**Task directions:**
Copy every line of the records that includes the word "Angeles".

**Information supplied:**

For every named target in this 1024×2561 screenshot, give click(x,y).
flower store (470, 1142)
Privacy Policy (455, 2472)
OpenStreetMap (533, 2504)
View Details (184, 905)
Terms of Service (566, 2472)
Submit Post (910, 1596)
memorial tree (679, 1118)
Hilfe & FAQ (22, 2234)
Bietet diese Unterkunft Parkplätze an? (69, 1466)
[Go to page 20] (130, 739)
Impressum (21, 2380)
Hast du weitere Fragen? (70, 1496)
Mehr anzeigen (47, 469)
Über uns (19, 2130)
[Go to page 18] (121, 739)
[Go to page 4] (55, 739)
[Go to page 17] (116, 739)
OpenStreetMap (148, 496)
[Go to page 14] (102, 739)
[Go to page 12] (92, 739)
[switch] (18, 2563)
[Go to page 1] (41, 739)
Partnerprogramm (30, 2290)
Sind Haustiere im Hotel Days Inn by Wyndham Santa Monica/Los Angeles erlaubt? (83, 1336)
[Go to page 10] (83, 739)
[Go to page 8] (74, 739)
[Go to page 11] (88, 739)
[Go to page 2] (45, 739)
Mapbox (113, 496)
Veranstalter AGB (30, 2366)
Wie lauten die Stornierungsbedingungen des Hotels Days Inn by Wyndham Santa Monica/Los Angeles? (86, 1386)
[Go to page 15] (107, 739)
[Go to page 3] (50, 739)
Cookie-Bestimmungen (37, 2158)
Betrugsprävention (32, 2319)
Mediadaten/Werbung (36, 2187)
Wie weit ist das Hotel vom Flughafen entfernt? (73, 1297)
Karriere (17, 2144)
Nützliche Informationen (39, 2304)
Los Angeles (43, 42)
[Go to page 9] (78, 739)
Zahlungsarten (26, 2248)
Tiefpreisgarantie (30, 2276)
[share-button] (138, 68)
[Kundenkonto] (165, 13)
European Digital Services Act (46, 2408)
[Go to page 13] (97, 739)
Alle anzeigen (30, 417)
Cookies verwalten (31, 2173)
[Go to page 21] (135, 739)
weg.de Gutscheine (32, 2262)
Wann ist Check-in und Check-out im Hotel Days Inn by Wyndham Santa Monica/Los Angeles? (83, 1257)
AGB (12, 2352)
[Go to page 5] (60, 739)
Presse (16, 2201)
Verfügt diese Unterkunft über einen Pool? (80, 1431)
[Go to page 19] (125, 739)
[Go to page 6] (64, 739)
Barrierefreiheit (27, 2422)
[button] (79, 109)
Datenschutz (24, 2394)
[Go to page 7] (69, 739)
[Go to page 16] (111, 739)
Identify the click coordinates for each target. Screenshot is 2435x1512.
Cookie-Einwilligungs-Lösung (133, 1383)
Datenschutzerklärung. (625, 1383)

**Result of this task:**
Sind Haustiere im Hotel Days Inn by Wyndham Santa Monica/Los Angeles erlaubt? (83, 1336)
Wie lauten die Stornierungsbedingungen des Hotels Days Inn by Wyndham Santa Monica/Los Angeles? (86, 1386)
Los Angeles (43, 42)
Wann ist Check-in und Check-out im Hotel Days Inn by Wyndham Santa Monica/Los Angeles? (83, 1257)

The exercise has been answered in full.